▸ TRY IT
Each line of the data that includes the string "screenshot" is to be copied out.

▸ DATASET
^^^^

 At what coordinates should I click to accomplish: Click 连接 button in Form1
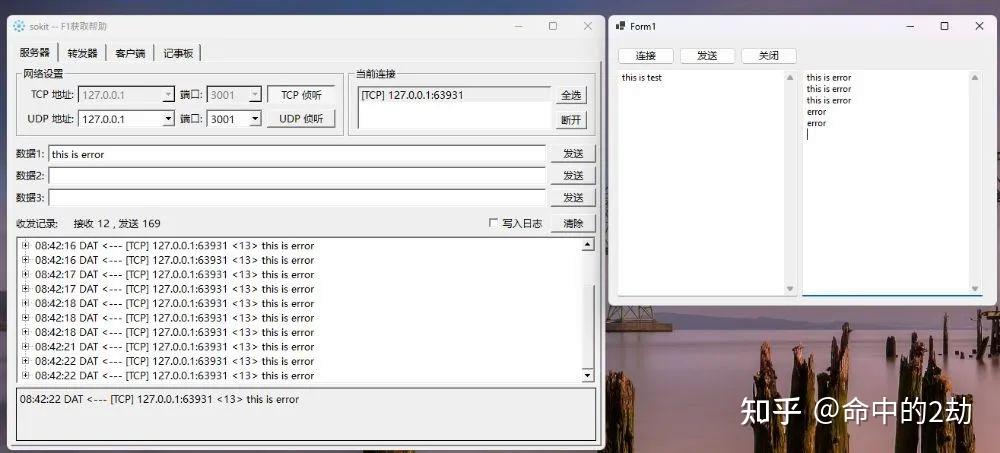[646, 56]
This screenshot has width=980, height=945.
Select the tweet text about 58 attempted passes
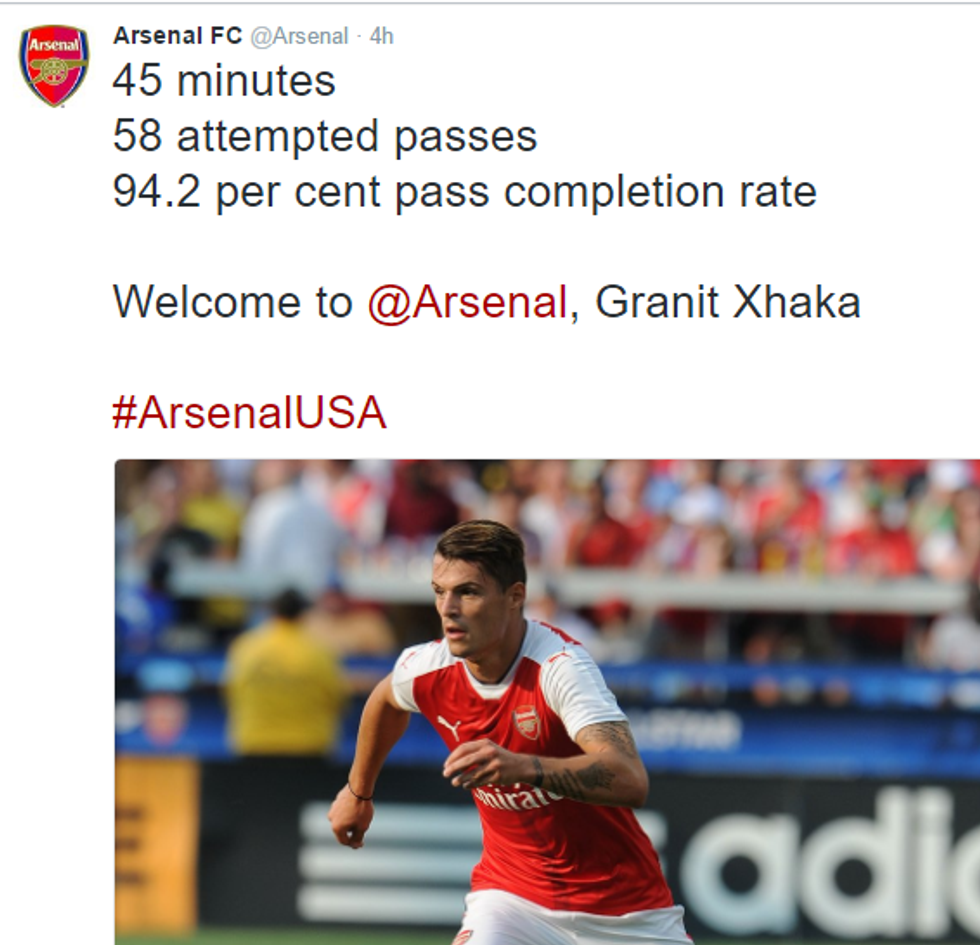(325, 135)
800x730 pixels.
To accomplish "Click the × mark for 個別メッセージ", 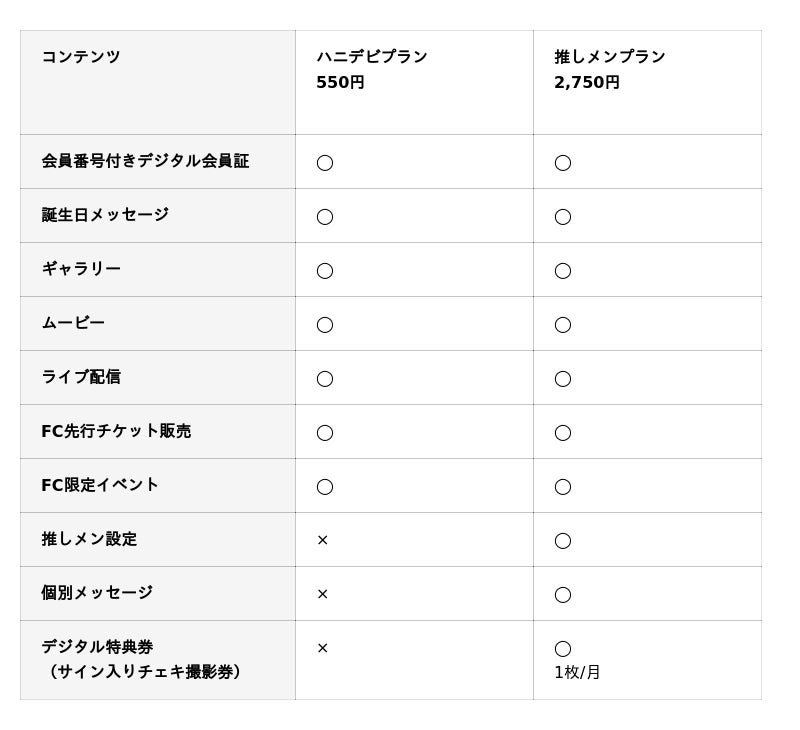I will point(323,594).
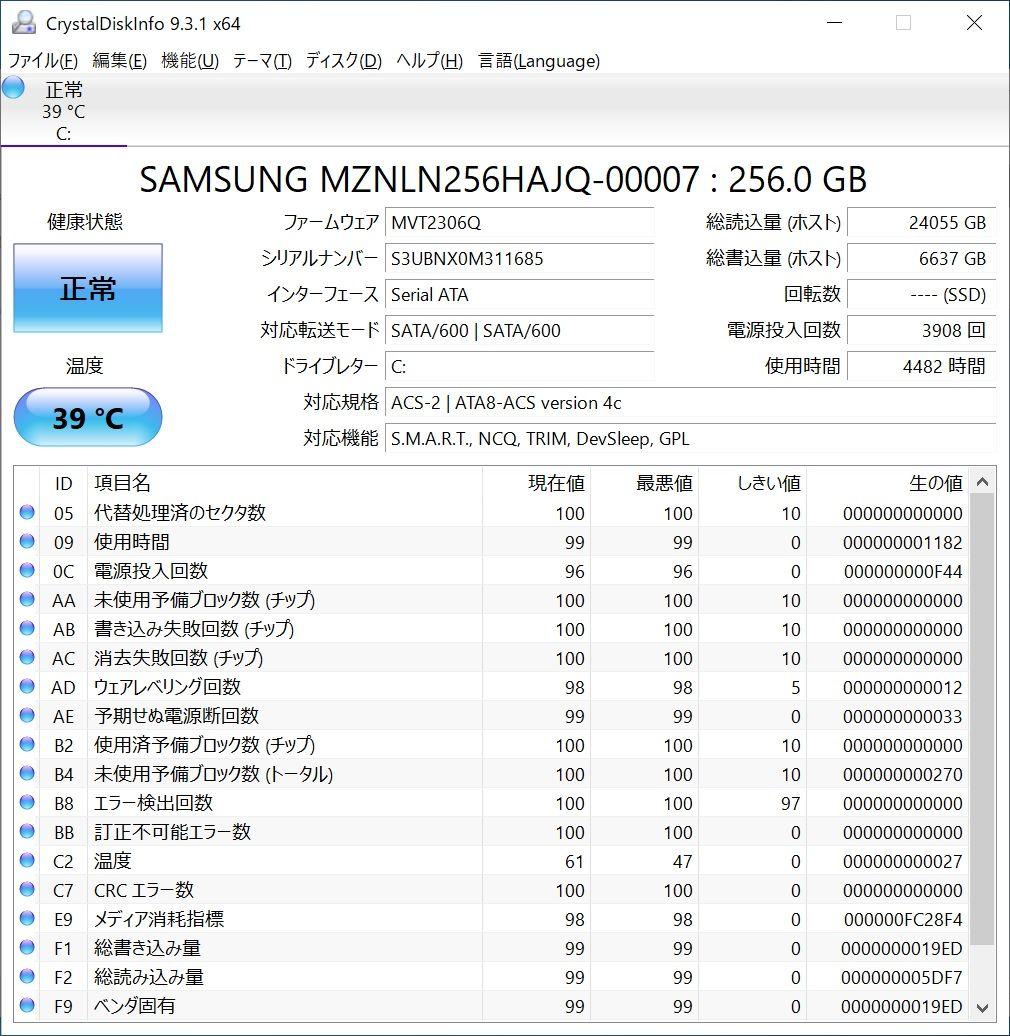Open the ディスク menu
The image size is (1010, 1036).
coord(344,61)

^^^^

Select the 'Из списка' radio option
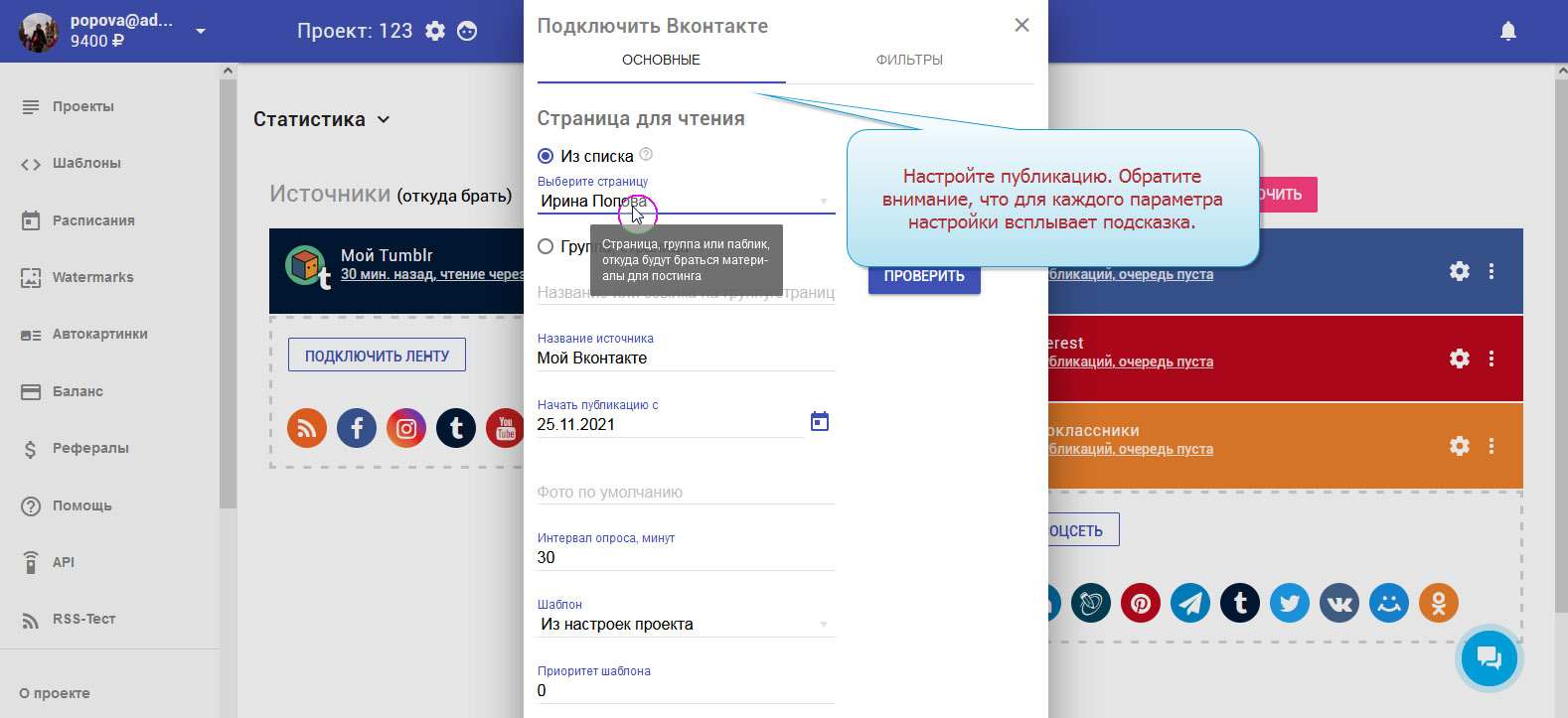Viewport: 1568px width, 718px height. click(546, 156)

^^^^

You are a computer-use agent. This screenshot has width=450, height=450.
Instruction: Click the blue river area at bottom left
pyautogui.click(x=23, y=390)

^^^^

▸ RESPONSE TO THIS EXERCISE
This screenshot has width=980, height=945.
You are a computer-use agent. This screenshot has width=450, height=450.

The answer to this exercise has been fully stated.